▶ What is needed: Please output each entry in the material beneath exactly as shown.

──────

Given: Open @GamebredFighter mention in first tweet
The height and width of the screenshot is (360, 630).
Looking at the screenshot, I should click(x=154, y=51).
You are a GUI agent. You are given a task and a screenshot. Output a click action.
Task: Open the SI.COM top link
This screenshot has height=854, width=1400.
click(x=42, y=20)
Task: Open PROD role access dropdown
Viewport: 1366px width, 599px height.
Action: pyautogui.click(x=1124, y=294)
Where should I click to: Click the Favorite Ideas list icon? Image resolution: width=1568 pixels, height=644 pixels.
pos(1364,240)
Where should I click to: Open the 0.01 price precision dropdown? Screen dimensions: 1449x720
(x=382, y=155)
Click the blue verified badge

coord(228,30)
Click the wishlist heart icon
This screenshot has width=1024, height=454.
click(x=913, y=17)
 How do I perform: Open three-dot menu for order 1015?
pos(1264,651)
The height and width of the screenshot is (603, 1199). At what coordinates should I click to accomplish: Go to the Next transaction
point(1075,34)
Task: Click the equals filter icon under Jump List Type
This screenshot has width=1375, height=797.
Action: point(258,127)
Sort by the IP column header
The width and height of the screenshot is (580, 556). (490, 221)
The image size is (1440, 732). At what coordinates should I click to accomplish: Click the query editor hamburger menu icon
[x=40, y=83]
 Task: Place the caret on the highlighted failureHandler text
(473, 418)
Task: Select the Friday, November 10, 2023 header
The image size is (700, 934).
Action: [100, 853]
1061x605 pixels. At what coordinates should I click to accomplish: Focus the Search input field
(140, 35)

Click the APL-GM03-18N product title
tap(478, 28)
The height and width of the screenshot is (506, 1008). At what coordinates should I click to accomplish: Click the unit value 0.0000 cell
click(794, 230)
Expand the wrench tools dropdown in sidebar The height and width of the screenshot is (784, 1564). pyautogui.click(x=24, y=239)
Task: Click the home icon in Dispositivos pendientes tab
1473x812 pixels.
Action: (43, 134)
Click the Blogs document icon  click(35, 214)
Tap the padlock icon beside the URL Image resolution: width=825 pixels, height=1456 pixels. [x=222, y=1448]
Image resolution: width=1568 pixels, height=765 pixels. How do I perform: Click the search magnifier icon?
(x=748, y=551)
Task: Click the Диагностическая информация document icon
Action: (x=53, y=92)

──────

▶ Answer space:
Given: Open @GamebredFighter mention in first tweet
The height and width of the screenshot is (360, 630).
Looking at the screenshot, I should click(x=154, y=51).
You are a GUI agent. You are given a task and a screenshot. Output a click action.
Task: Open the SI.COM top link
This screenshot has height=854, width=1400.
click(x=42, y=20)
Task: Open PROD role access dropdown
Viewport: 1366px width, 599px height.
Action: pyautogui.click(x=1124, y=294)
Where should I click to: Click the Favorite Ideas list icon? Image resolution: width=1568 pixels, height=644 pixels.
pos(1364,240)
Where should I click to: Open the 0.01 price precision dropdown? Screen dimensions: 1449x720
(x=382, y=155)
Click the blue verified badge

coord(228,30)
Click the wishlist heart icon
This screenshot has width=1024, height=454.
click(x=913, y=17)
 How do I perform: Open three-dot menu for order 1015?
pos(1264,651)
The height and width of the screenshot is (603, 1199). At what coordinates should I click to accomplish: Go to the Next transaction
point(1075,34)
Task: Click the equals filter icon under Jump List Type
This screenshot has width=1375, height=797.
Action: point(258,127)
Sort by the IP column header
The width and height of the screenshot is (580, 556). (490, 221)
The image size is (1440, 732). At what coordinates should I click to accomplish: Click the query editor hamburger menu icon
[x=40, y=83]
 Task: Place the caret on the highlighted failureHandler text
(473, 418)
Task: Select the Friday, November 10, 2023 header
The image size is (700, 934).
Action: [100, 853]
1061x605 pixels. At what coordinates should I click to accomplish: Focus the Search input field
(140, 35)

Click the APL-GM03-18N product title
tap(478, 28)
The height and width of the screenshot is (506, 1008). At what coordinates should I click to accomplish: Click the unit value 0.0000 cell
click(794, 230)
Expand the wrench tools dropdown in sidebar The height and width of the screenshot is (784, 1564). pyautogui.click(x=24, y=239)
Task: Click the home icon in Dispositivos pendientes tab
1473x812 pixels.
Action: (43, 134)
Click the Blogs document icon  click(35, 214)
Tap the padlock icon beside the URL Image resolution: width=825 pixels, height=1456 pixels. [x=222, y=1448]
Image resolution: width=1568 pixels, height=765 pixels. How do I perform: Click the search magnifier icon?
(x=748, y=551)
Task: Click the Диагностическая информация document icon
Action: (x=53, y=92)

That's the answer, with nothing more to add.